Yol benim derse sittin sene beklersiniz gayri.
Ya da kavgayı göze alacaksınız.
Adamın anlayışı olsa zaten böyle bir düşünceye girişmez. Kaldırımı işgal etmez.
-
Ara sokağın girişine geldim.
Karşı kaldırıma çıkacağım, önüme bir araba park etmiş.
Neyse geçtim.
Arkamdan bir ses yükseliyor,
“Şu arabaları görüp de şunlara ceza yazacak bir adam yok mu bu memlekette"
Döndüm baktım, kaldırımları su kolileriyle kapatmış,
Yolun önüne su kasalarında koyup başka araç gelip de buraya park etmesin diyerek,
Yolu işgal etmiş bir esnaf. Dönüp ;
- Hemşerim o kaldırım girişini işgal etmiş, sen de hem kaldırımı hem yolu işgal etmişsin. Senin bir şey demeye hakkın var mı? diye sorunca cevap hiç gecikmedi.
- Ama ben iş yapıyorum hemşerim!!!
Allah Allah, bu ülkede iş yapmak kaldırımları işgal etmeye vesile midir?
Herkes nalıncı keseri gibi kendisine yontmaya alışmış.
Karınca gibi bulduklarını kendi yuvalarına çekme gayreti içindeler.
Bu aynı zamanda oranın zabıtasının iş yapmadığının sosyal göstergeleridir.
-
Yolumuza devam ediyoruz.
Derken yolumuz istasyonun kenarından geçiyor.
Havada tatlı bir esinti var.
Tam hayal kurulacak bir zaman ve mekan.
Birden kafama bir şey düştü, oradan da yere.
Baktım yanan bir izmarit.
Başımı kaldırdım ikinci katta bir levhada şunlar yazıyordu ;
“...Belediyesi park, bahçe ve temizlik müdürlüğü"
Belediye çalışanları bile kendi temizleyeceği pisliği yolun ortasına atıyorsa gerisini düşünün gayri.

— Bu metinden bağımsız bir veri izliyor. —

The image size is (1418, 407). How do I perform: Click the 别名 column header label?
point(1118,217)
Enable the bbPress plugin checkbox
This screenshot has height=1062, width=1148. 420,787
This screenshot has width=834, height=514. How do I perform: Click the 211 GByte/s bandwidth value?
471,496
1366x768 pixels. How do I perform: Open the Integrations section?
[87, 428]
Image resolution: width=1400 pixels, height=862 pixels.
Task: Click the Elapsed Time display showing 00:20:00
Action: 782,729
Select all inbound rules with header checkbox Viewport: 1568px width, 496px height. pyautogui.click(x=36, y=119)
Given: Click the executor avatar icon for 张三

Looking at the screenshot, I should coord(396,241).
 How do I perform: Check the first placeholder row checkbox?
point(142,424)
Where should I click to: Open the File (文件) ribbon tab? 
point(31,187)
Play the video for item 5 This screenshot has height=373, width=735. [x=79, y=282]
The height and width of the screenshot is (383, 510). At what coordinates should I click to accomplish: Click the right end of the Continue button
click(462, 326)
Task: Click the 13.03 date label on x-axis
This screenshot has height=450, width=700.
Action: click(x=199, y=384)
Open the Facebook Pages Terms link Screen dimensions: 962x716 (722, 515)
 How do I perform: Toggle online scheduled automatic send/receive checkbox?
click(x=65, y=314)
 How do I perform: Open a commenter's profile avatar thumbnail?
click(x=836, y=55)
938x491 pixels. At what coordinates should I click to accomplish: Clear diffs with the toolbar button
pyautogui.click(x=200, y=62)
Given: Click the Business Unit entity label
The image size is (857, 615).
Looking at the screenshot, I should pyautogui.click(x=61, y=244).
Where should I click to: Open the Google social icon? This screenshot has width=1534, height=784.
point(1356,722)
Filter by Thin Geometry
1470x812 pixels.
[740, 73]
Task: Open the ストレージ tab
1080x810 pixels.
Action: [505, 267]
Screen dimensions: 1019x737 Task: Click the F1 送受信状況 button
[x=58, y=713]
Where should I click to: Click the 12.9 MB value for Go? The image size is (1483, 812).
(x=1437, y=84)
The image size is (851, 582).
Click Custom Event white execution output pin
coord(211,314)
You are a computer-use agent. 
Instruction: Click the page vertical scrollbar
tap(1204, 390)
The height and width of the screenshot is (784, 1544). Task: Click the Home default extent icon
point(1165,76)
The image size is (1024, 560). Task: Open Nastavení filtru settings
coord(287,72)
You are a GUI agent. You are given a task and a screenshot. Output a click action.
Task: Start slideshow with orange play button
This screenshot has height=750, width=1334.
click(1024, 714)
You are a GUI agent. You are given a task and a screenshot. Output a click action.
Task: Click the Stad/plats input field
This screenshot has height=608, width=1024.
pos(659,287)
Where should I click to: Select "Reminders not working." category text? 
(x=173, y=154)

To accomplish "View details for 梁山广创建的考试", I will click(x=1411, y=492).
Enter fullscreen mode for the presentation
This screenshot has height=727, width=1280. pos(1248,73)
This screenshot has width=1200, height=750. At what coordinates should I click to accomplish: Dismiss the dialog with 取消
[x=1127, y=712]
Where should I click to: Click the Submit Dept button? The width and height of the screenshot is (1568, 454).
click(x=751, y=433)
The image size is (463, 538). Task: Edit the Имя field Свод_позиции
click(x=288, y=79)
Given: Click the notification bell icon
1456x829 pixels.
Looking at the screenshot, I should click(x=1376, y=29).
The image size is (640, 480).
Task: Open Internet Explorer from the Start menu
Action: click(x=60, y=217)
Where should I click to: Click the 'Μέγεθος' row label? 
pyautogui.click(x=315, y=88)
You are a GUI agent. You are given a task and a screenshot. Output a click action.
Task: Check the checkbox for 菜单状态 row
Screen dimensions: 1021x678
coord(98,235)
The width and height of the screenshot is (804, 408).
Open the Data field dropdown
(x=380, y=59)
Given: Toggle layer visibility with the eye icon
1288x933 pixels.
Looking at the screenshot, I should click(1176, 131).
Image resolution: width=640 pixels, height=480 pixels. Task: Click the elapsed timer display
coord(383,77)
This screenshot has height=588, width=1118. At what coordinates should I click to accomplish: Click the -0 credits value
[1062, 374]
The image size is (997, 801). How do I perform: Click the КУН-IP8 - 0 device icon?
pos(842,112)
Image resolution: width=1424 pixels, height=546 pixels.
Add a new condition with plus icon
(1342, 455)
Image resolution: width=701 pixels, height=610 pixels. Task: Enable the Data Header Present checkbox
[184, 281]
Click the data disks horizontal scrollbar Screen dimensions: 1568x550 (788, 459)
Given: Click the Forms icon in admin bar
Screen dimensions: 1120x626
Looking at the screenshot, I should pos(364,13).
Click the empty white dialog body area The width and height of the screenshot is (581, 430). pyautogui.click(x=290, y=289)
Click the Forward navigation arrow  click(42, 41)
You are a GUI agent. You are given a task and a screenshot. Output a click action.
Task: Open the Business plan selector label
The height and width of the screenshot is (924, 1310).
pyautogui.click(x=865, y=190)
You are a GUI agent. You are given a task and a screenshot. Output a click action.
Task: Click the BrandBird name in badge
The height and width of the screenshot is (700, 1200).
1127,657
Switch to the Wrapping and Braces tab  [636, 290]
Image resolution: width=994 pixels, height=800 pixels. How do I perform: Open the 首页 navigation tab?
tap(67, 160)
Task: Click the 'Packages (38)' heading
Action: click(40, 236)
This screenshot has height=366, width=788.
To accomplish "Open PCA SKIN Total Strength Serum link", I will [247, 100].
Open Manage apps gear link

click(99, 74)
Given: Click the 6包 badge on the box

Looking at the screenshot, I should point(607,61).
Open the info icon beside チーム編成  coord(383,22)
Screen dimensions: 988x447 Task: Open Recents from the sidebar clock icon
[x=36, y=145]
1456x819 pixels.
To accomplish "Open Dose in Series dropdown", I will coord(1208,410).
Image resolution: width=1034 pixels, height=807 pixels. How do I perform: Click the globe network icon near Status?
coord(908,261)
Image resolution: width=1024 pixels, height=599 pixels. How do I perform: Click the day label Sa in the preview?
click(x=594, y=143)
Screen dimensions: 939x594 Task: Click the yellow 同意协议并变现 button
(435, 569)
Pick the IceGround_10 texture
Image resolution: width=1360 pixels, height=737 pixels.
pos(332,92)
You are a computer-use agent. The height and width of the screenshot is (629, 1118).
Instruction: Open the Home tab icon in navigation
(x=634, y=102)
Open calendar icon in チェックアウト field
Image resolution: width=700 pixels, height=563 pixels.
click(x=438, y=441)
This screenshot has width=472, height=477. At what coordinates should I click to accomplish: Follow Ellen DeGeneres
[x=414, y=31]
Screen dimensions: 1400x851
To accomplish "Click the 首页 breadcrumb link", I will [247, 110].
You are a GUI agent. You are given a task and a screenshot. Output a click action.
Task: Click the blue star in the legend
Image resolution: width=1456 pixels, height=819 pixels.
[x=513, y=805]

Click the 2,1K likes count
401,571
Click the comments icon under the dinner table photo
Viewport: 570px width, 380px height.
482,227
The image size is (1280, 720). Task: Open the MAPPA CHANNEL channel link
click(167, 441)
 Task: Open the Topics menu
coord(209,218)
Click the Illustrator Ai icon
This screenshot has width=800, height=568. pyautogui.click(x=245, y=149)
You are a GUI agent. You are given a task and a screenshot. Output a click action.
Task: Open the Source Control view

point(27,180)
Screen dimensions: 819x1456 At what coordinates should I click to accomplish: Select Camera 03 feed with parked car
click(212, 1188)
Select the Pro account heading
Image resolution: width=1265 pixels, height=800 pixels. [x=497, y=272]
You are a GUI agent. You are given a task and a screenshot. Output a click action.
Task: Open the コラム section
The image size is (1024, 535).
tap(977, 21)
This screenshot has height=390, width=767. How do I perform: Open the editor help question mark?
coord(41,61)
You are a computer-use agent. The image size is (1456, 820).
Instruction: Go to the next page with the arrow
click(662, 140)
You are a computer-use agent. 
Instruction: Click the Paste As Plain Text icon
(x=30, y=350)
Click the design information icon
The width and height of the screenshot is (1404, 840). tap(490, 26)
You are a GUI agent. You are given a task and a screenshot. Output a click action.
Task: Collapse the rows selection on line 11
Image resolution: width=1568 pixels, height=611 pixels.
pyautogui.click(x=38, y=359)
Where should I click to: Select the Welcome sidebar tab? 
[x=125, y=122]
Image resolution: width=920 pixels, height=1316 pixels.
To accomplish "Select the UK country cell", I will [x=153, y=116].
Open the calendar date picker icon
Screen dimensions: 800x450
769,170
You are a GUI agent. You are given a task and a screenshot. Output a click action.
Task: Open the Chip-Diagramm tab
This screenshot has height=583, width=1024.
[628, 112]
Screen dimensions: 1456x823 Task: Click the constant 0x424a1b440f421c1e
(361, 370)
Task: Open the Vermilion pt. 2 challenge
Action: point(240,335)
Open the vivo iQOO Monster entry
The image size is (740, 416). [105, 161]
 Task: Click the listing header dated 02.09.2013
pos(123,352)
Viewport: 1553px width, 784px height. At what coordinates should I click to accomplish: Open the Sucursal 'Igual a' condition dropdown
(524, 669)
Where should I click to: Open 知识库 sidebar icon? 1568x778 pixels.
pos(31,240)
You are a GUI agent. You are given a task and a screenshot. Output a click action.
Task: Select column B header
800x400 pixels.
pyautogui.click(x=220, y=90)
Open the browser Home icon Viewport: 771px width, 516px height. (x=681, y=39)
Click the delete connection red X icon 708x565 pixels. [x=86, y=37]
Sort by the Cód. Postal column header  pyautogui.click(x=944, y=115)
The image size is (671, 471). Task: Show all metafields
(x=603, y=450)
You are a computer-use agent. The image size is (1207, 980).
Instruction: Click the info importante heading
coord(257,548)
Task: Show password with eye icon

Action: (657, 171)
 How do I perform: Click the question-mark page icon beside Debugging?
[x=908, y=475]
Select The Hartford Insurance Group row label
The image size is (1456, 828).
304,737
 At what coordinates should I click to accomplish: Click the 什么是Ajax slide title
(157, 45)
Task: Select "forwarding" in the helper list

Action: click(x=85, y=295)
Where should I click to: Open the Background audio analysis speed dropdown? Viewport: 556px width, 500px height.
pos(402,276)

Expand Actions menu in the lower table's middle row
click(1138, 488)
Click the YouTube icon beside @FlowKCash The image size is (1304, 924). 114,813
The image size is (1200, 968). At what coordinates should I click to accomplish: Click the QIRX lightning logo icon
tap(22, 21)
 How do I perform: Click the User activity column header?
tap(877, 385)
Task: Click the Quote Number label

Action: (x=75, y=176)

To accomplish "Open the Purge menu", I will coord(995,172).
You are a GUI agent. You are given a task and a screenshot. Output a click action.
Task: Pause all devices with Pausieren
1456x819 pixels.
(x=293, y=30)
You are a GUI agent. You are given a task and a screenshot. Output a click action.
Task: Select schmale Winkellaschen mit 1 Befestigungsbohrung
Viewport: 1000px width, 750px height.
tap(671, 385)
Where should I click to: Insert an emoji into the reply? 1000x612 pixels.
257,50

Kafamı kaldırıp yukardakiler bağırdım;
Bu mereti içiyorsunuz da münasip bir yer bulamadınız mı da milletin kafasına atıyorsunuz.
Anlayacağınız bencil olan insanların diyarında hayal bile kurmaya gelmiyor.
Siz altın hayali kurarken başınıza taş yağabilir vesselam..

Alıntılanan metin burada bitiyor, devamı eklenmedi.